◆ SET PROBLEM ◆
Repeat each of the following records exactly as it appears.

##### MATERIAL SHOWN

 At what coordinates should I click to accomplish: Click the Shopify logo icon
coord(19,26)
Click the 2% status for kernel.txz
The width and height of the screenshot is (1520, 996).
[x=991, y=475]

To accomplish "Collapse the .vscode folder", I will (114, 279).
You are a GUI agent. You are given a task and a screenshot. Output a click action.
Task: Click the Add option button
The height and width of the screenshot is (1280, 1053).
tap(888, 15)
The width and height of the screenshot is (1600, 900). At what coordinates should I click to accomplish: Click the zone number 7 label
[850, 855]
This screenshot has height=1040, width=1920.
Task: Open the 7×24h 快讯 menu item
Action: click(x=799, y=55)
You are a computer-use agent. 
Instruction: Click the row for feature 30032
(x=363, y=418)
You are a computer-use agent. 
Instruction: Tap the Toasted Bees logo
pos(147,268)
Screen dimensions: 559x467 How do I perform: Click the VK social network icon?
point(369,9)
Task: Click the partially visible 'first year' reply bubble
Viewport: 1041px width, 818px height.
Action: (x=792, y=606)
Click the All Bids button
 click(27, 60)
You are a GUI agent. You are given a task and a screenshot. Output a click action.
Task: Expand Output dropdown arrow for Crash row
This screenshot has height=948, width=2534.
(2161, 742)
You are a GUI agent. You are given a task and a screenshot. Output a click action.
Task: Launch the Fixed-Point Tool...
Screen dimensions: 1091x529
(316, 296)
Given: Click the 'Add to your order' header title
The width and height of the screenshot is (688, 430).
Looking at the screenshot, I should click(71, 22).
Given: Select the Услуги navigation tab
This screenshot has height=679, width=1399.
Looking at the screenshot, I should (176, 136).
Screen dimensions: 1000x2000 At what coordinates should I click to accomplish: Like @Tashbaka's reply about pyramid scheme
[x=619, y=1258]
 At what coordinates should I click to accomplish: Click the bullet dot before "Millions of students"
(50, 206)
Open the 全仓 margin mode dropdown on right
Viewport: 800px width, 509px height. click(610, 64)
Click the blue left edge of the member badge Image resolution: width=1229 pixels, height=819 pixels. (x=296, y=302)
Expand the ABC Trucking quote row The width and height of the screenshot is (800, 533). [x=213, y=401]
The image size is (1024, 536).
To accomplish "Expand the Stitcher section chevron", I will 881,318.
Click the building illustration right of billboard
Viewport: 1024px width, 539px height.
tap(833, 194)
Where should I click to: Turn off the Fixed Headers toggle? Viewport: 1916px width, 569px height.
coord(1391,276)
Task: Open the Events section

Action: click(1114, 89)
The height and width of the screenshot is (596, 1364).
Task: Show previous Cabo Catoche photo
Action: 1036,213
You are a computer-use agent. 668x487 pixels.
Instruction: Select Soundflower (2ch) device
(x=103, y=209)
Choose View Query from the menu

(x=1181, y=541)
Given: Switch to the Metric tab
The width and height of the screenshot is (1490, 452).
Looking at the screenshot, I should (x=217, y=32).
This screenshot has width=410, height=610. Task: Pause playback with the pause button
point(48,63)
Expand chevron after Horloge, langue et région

##########

◆ EXERCISE OUTPUT ◆
 At what coordinates should I click to accomplish: Click the Shopify logo icon
coord(19,26)
Click the 2% status for kernel.txz
The width and height of the screenshot is (1520, 996).
[x=991, y=475]

To accomplish "Collapse the .vscode folder", I will (114, 279).
You are a GUI agent. You are given a task and a screenshot. Output a click action.
Task: Click the Add option button
The height and width of the screenshot is (1280, 1053).
tap(888, 15)
The width and height of the screenshot is (1600, 900). At what coordinates should I click to accomplish: Click the zone number 7 label
[850, 855]
This screenshot has height=1040, width=1920.
Task: Open the 7×24h 快讯 menu item
Action: click(x=799, y=55)
You are a computer-use agent. 
Instruction: Click the row for feature 30032
(x=363, y=418)
You are a computer-use agent. 
Instruction: Tap the Toasted Bees logo
pos(147,268)
Screen dimensions: 559x467 How do I perform: Click the VK social network icon?
point(369,9)
Task: Click the partially visible 'first year' reply bubble
Viewport: 1041px width, 818px height.
Action: (x=792, y=606)
Click the All Bids button
 click(27, 60)
You are a GUI agent. You are given a task and a screenshot. Output a click action.
Task: Expand Output dropdown arrow for Crash row
This screenshot has height=948, width=2534.
(2161, 742)
You are a GUI agent. You are given a task and a screenshot. Output a click action.
Task: Launch the Fixed-Point Tool...
Screen dimensions: 1091x529
(316, 296)
Given: Click the 'Add to your order' header title
The width and height of the screenshot is (688, 430).
Looking at the screenshot, I should click(71, 22).
Given: Select the Услуги navigation tab
This screenshot has height=679, width=1399.
Looking at the screenshot, I should (176, 136).
Screen dimensions: 1000x2000 At what coordinates should I click to accomplish: Like @Tashbaka's reply about pyramid scheme
[x=619, y=1258]
 At what coordinates should I click to accomplish: Click the bullet dot before "Millions of students"
(50, 206)
Open the 全仓 margin mode dropdown on right
Viewport: 800px width, 509px height. click(610, 64)
Click the blue left edge of the member badge Image resolution: width=1229 pixels, height=819 pixels. (x=296, y=302)
Expand the ABC Trucking quote row The width and height of the screenshot is (800, 533). [x=213, y=401]
The image size is (1024, 536).
To accomplish "Expand the Stitcher section chevron", I will 881,318.
Click the building illustration right of billboard
Viewport: 1024px width, 539px height.
tap(833, 194)
Where should I click to: Turn off the Fixed Headers toggle? Viewport: 1916px width, 569px height.
coord(1391,276)
Task: Open the Events section

Action: click(1114, 89)
The height and width of the screenshot is (596, 1364).
Task: Show previous Cabo Catoche photo
Action: 1036,213
You are a computer-use agent. 668x487 pixels.
Instruction: Select Soundflower (2ch) device
(x=103, y=209)
Choose View Query from the menu

(x=1181, y=541)
Given: Switch to the Metric tab
The width and height of the screenshot is (1490, 452).
Looking at the screenshot, I should (x=217, y=32).
This screenshot has width=410, height=610. Task: Pause playback with the pause button
point(48,63)
Expand chevron after Horloge, langue et région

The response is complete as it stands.